If you take the time to research, edit, publish and then present it - DO NOT give up the rights to it to some other company. Copyright your material and protect your investment.
Besides working for yourself lets YOU dictate when and where you deliver the goods, you can negotiate your own course contracts, set up repeat/recurring business etc.
Yes, I know you really don't give your rights over to those companies --- but there are non-compete clauses and you're not working for yourself; BEWARE.
-good original post.
Why would anyone develop a program when probably 95% of the nruses out there will never drop a tube, because it's not in their scope of practice was the point I was making. Those of us who drop them go to SLAM and difficult airway classes, Get tortured in ATNC and things like that.
I just be happy if my co workers now even knew what an oral and nasal airway were and how to use them.

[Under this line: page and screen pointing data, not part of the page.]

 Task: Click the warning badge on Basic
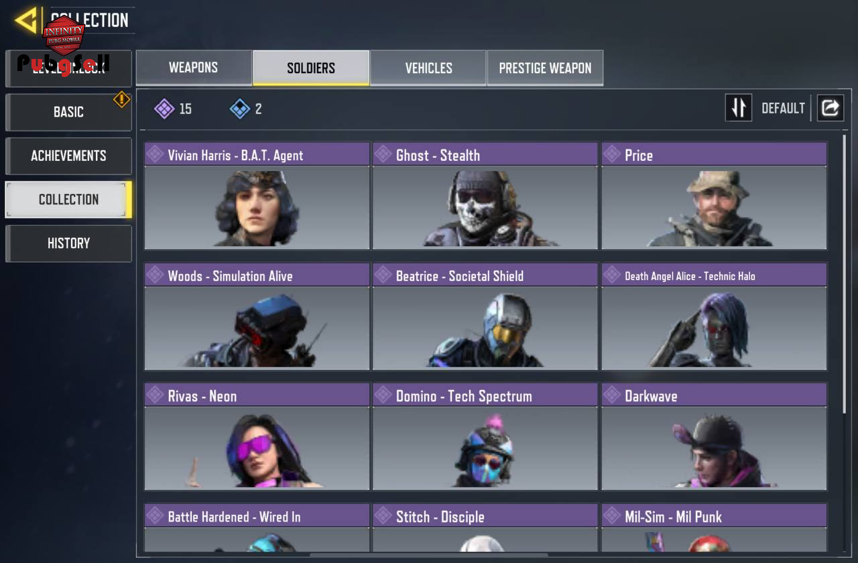(x=121, y=100)
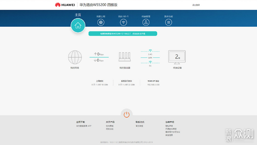Open 终端管理 user icon
This screenshot has height=145, width=257.
[146, 22]
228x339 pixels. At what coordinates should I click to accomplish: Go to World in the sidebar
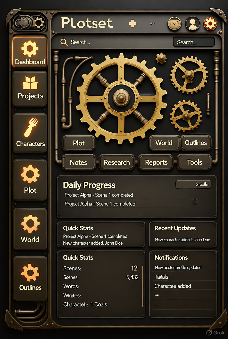pos(30,228)
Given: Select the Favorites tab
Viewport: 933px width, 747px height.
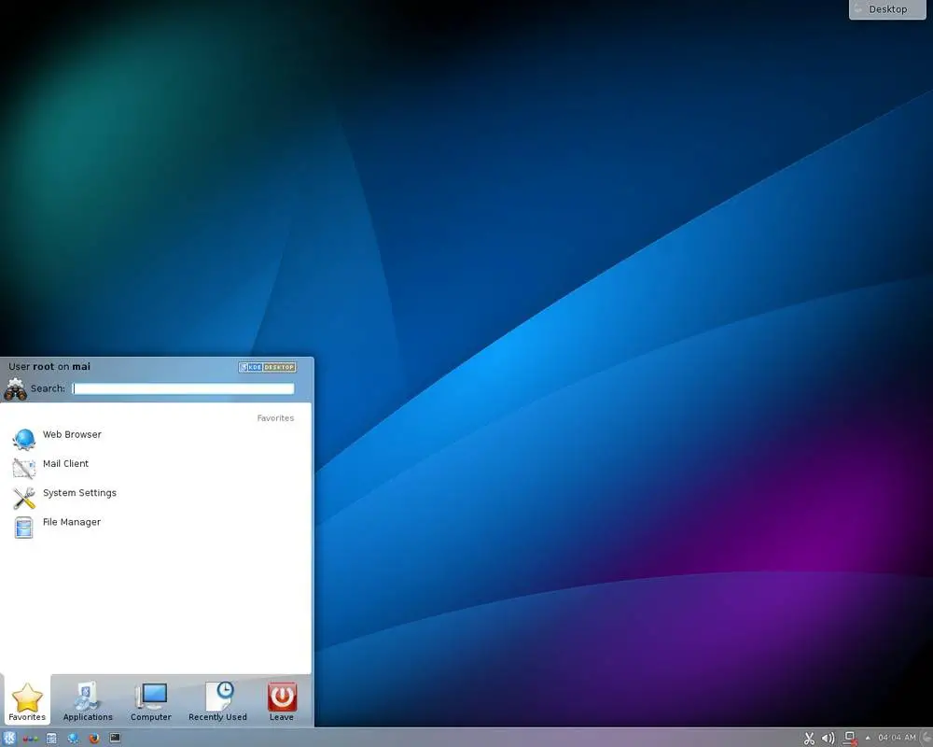Looking at the screenshot, I should pyautogui.click(x=27, y=701).
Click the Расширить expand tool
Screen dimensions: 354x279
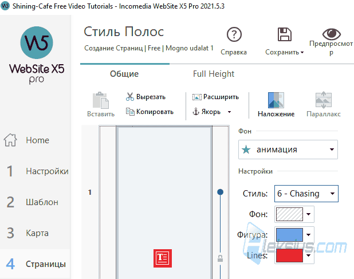click(x=215, y=97)
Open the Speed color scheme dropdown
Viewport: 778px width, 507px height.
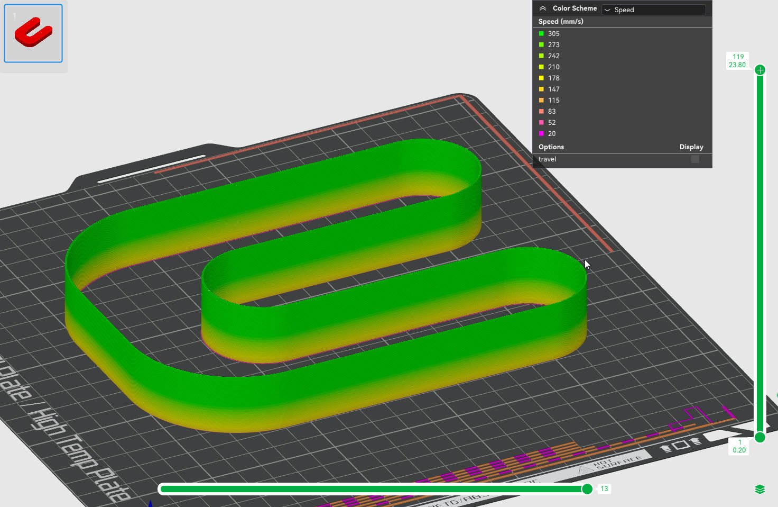[653, 10]
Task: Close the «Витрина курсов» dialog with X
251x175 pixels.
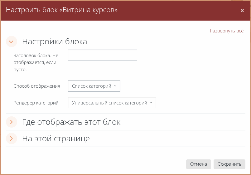Action: 242,11

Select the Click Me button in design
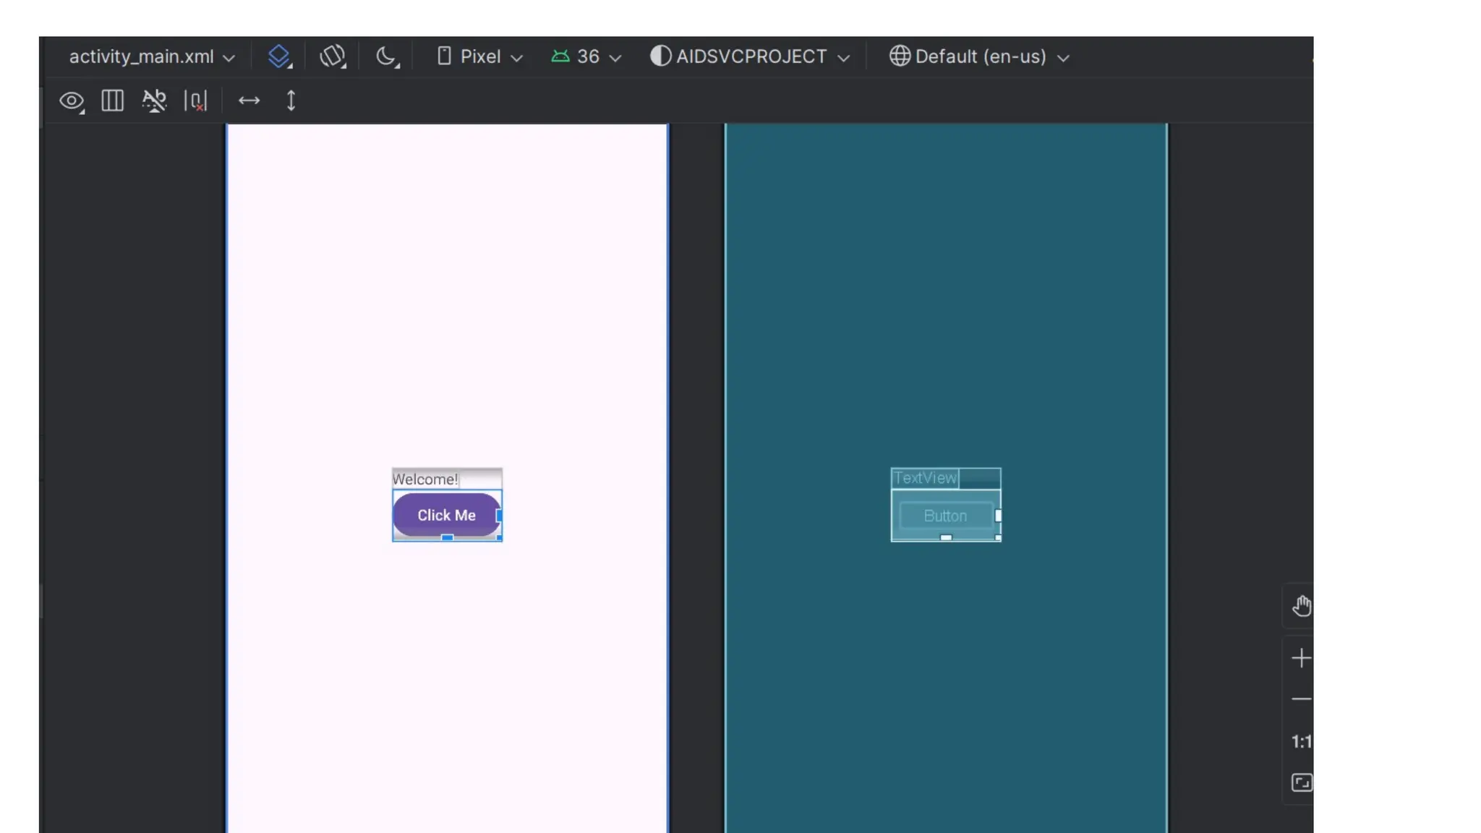[x=446, y=515]
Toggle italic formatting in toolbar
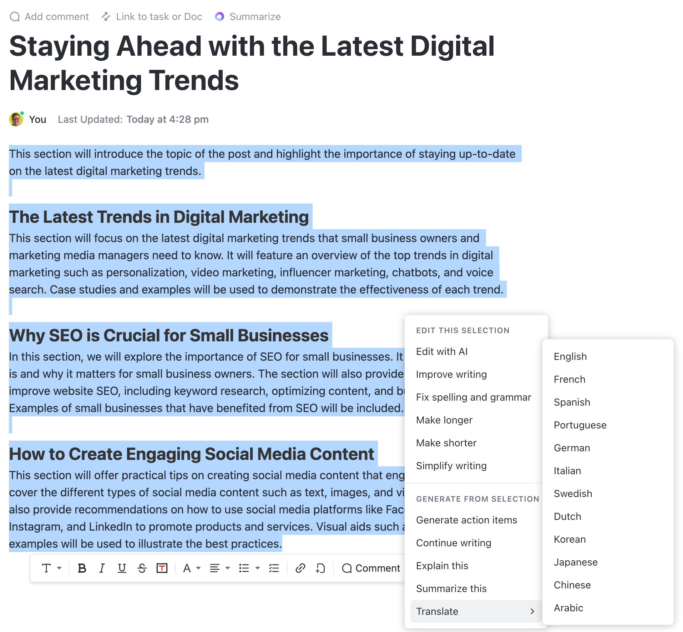This screenshot has height=632, width=683. point(102,568)
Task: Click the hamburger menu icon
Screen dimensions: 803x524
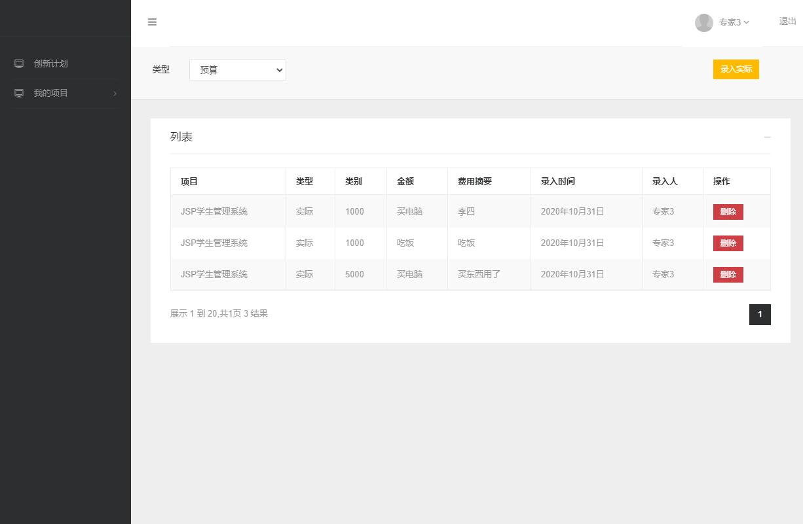Action: 152,22
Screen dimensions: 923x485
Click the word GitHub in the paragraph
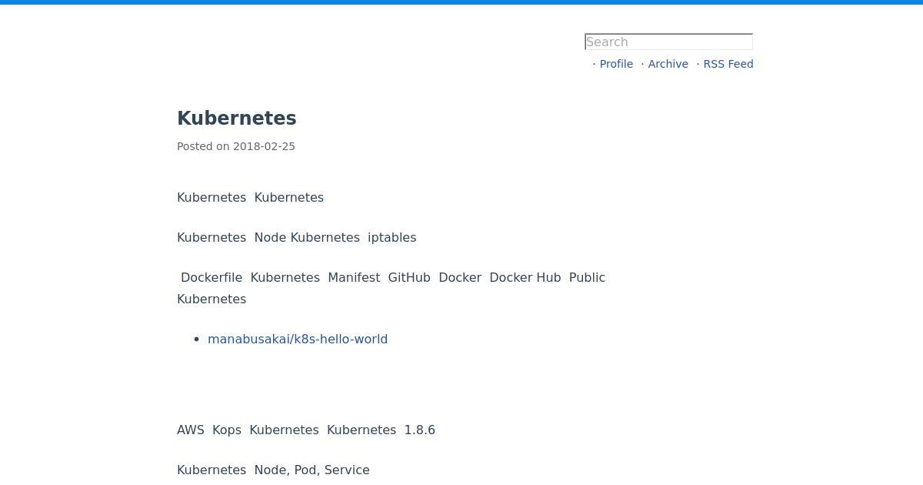tap(409, 277)
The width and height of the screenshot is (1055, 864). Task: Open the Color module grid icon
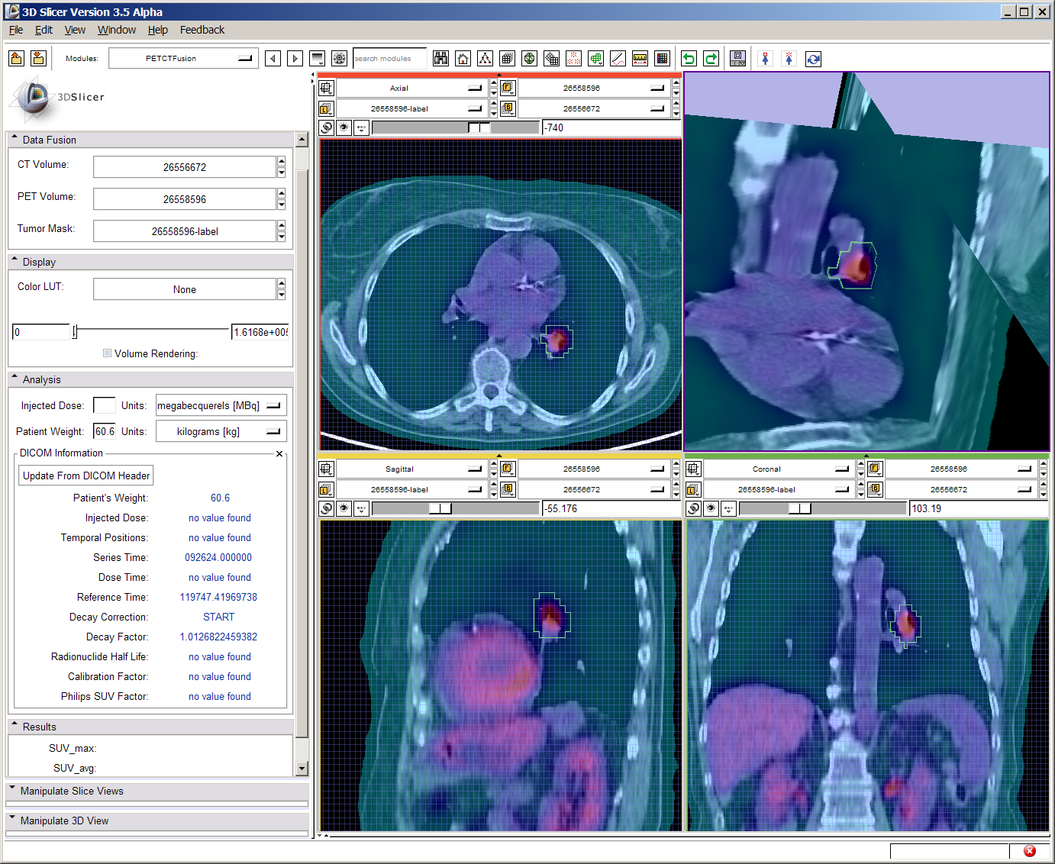pos(662,59)
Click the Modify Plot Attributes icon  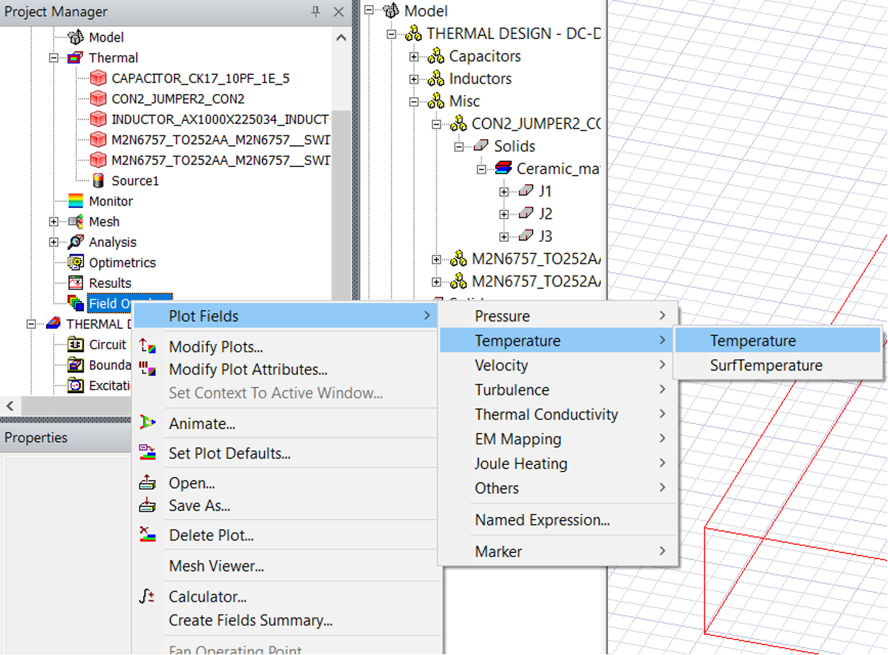(148, 369)
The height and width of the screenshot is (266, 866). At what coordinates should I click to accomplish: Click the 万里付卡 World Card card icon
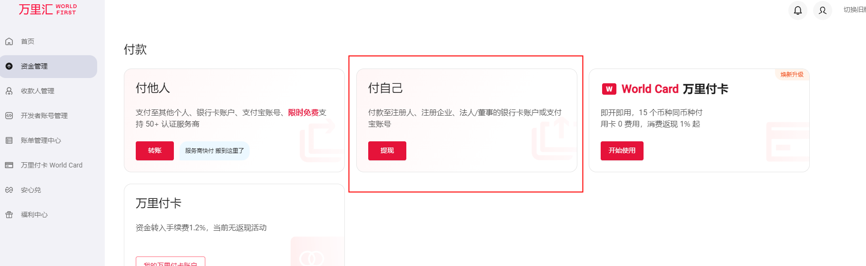click(x=9, y=165)
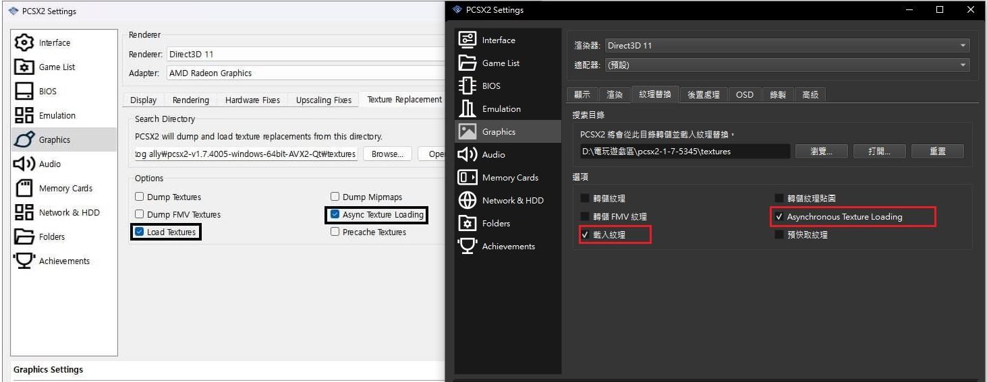Toggle Asynchronous Texture Loading in dark window

(x=779, y=217)
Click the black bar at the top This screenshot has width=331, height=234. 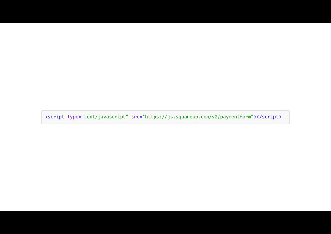coord(166,12)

As to Med-Ed and PESI, for some people that is the easest way to get it done. I personally dont' have the time or money anything under my name. Ideally you sell the program to a preconference session at a national conference, get a good name and get invited to do it somewhere else.
As your BEWARE comment, you need to beware anytime you put anything out there. Ive started using the Creative Commons License myself, but that is a whole different thread and topic.